Warren projeta passagens aéreas 36% mais caras com alta do querosene
A Warren Investimentos avalia que o reajuste de 55% no preço do querosene de aviação (QAV) agora em abril deve encarecer as passagens aéreas ao longo do ano. Isso tende a aumentar a pressão sobre a inflação brasileira.
Em análise, a gestora aponta que os reajustes acumulados entre março e abril já passem de 60%, o que faz o combustível aumentar sua participação nos custos das companhias aéreas, de cerca de 30% para 45%. A Petrobras anunciou um escalonamento nos pagamentos para amortecer o impacto, mas a Warren avalia que o repasse ocorrerá de qualquer forma, ainda que gradual.
A projeção da casa é de alta de 36% no preço das passagens ao longo de 2025. O número preocupa porque o setor tende a demorar para sentir — e repassar — choques no petróleo, o que significa que boa parte dessa pressão ainda está por vir.
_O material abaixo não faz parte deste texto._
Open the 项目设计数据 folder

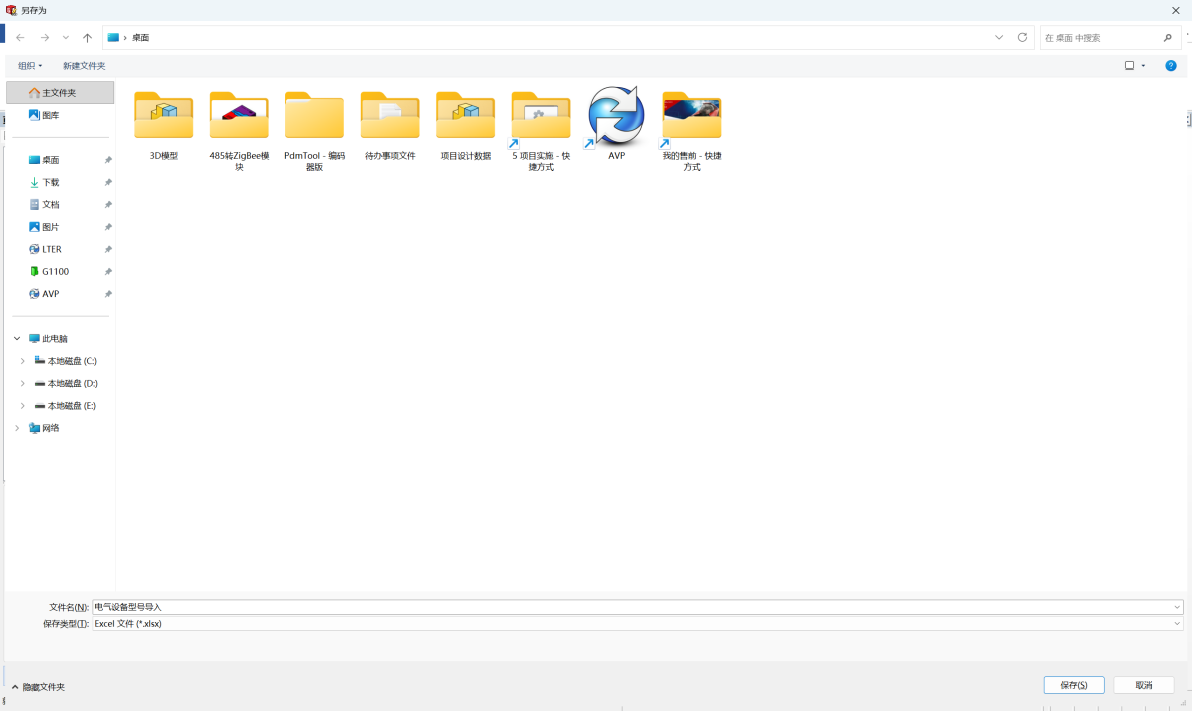[x=465, y=116]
"Passagens aéreas estão classificadas no grupo de alta sensibilidade, com histórico de resposta relevante e defasada a choques de petróleo", diz a análise da Warren. "Assim, a pressão recente sobre o QAV reforça o risco de aceleração desse componente ao longo dos próximos meses."
O cenário se soma a um quadro mais amplo de inflação elevada. O "IPCA de guerra" calculado pela Warren, que mede itens mais expostos a tensões geopolíticas, já se aproxima de 5% — indicando que os efeitos da instabilidade global sobre o bolso do brasileiro ainda não devem arrefecer tão cedo.